Fourth, plan the way forward. In most cases, this required cooperation with a variety of other people and organizations. A troubled company, for example, might partner or merge with a smaller but financially stronger company to win contracts and share the profits, for example. Bankruptcy was occasionally required at this step.

Again, if you translate Mr. Miller’s experience to your personal life, the steps might look as follows:

  1. Get your life organized! Know your income and debt and get on top of your spending. Institute a consistent financial record keeping system or learn a software program like Quicken or GnuCash. Sort and organize the physical tools you need to accomplish your objective.
  2. Simplify your life to the extent possible. Get rid of obligations that are draining you of time or energy to do the things you really want or need to get done.
  3. Confront your biggest problem head-on and make commitments you know you can achieve.
  4. Create your plan for success, including help and support from people you will need to accomplish your goal.

Helping companies turnaround is in many ways a thankless task. In Mr. Miller’s last stint at Delphi, he was villified by the United Auto Worker’s union and became the poster boy for executive greed and insensitivity to worker’s rights. Mr. Miller faced this numerous times in his work.

“I was the Man to some people.”

–Steve Miller, The Turnaround Kid

or as a UAW engineer wrote to Mr. Miller:

“People hate you, I am sure, but that is not your fault. You have done a whale of a job doing your job.”

While all autobiographies have a tendency to skew the facts a bit, there are many moments in this book where you sense Mr. Miller’s honesty. He admits his mistakes, his moments of arrogance, his insensitivity to his first wife’s emotional problems, his tears during numerous tense business meetings. It was these moments that made up for any initial hostility about Mr. Miller’s wealth or privilege.

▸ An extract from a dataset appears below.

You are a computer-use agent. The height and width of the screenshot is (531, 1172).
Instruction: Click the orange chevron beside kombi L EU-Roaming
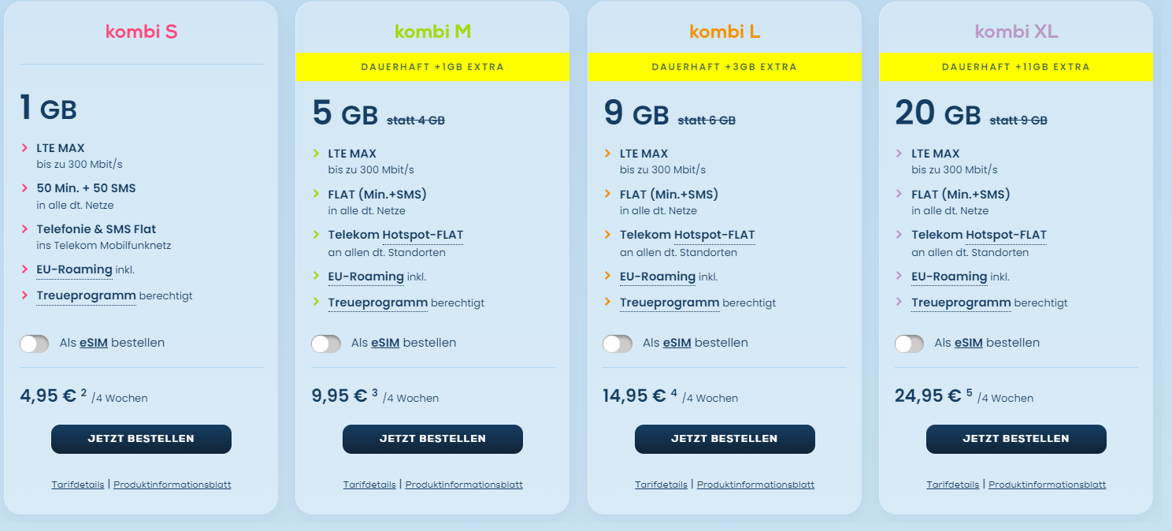pyautogui.click(x=608, y=276)
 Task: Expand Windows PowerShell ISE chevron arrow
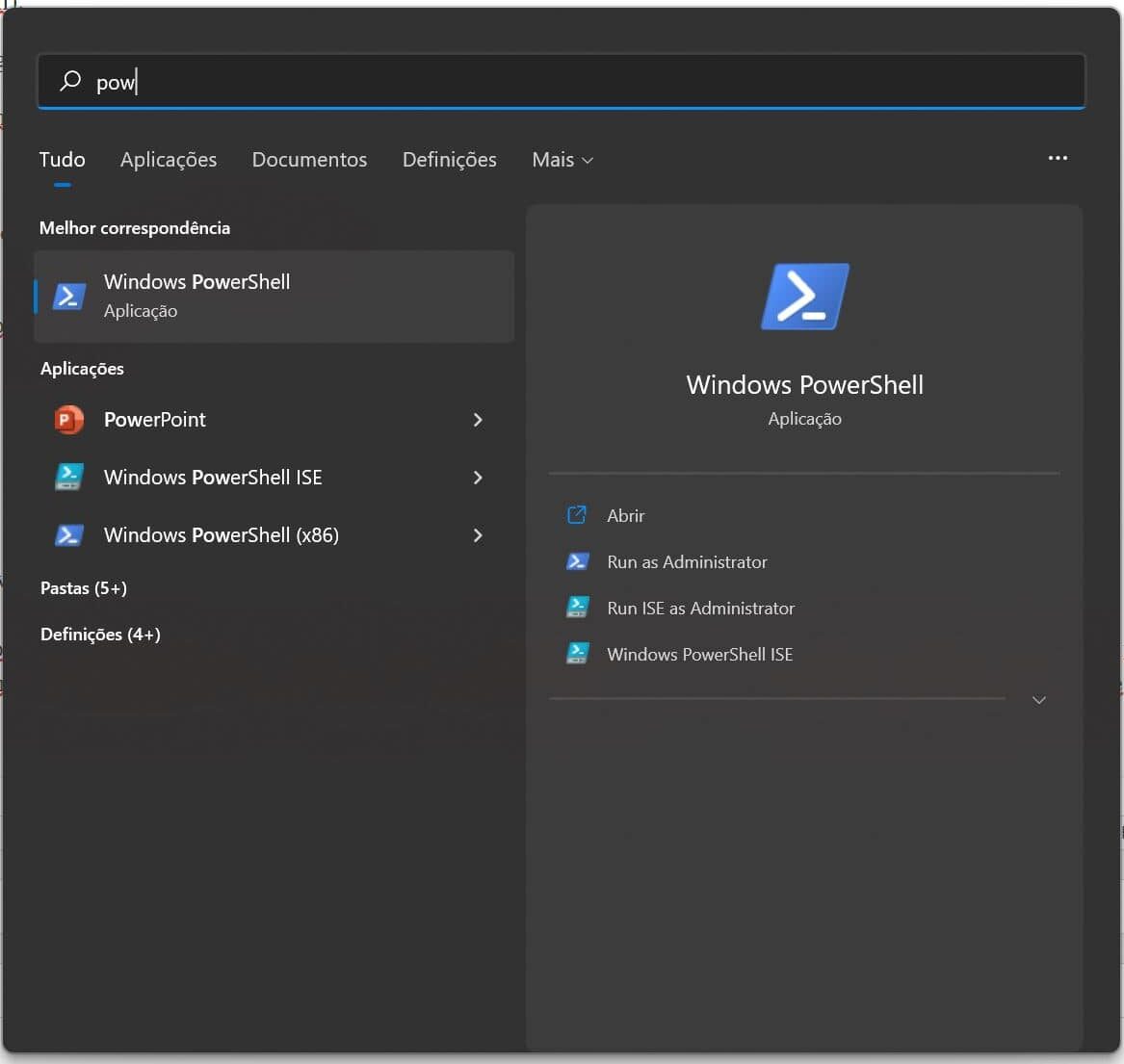[x=478, y=478]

He put a human face on the role of the CEO. He also made me rethink the advantages of having a corporate executive come from a background of wealth or privilege:

“[I]f I had been completely dependent on Chrysler [for my income] I would have been more worried [about exposing problems within the company and the CEO]. Fortunately, I did have my share of the Miller family wealth, built by three generations, which served as a real bulwark. This support meant that I could do what was right–act on my conscience–with a little less fear. This independence was the best thing about my inherited wealth. . . “

–Steve Miller, The Turnaround Kid

Finally, with regard to the issue of motivation, Mr. Miller even admits some problems with motivation:

“In my long experience, I have come to accept that my peak performance comes at the start of a job and that as things drag on I am less and less effective. . . . As I tell young businesspeople who come to me for advice . . . it’s enough to know what makes you excited about getting up in the morning.”

–Steve Miller, The Turnaround Kid

I hope that you take the chance to read this book and give some thought to how lessons from the corporate world translate to our own lives as well as challenges we face within our government and nation as well.

What have you learned about motivation or turnaround scenarios from the corporate world? Please share in the comments.